Investors now hope the Federal Reserve will move toward a rate-cutting campaign, though the central bank hasn’t committed to one. There’s also ongoing optimism that regulators will make going public less burdensome. Last week, Reuters reported, citing sources familiar with the matter, that U.S. stock exchanges and the SEC have discussed loosening regulations to make IPOs more enticing.
Mike Bellin, who heads consulting firm PwC’s U.S. IPO practice, said he anticipates a diversity of IPOs across sectors in the second half of the year. According to data from PwC, pharma and fintech were among the most active sectors for deals through the end of May.
While the recent trend in IPO activity is an encouraging sign for investors, potential roadblocks remain.
Tariffs and geopolitical uncertainty delayed IPO plans from companies including Klarna and StubHub in April.
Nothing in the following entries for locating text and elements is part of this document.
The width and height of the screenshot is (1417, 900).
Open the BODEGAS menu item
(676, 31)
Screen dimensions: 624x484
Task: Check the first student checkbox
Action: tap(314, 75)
Neither has provided an update on when they plan to debut.
FirstMark’s Heitzmann said the path forward is “not at all clear,” adding that he wants to see a strong quarter of economic stability and growth before confidently saying that the market is wide open.
Additionally, other than CoreWeave and Circle, recent tech IPOs haven’t had big pops. Hinge Health, Chime and eToro have seen relatively modest gains from their offer price, while Omada Health is down.
But virtually any activity beats what VCs were experiencing the last few years. Overall, Hippeau said recent IPO trends are generally encouraging.
“There’s starting to be kind of light at the end of the tunnel,” Hippeau said.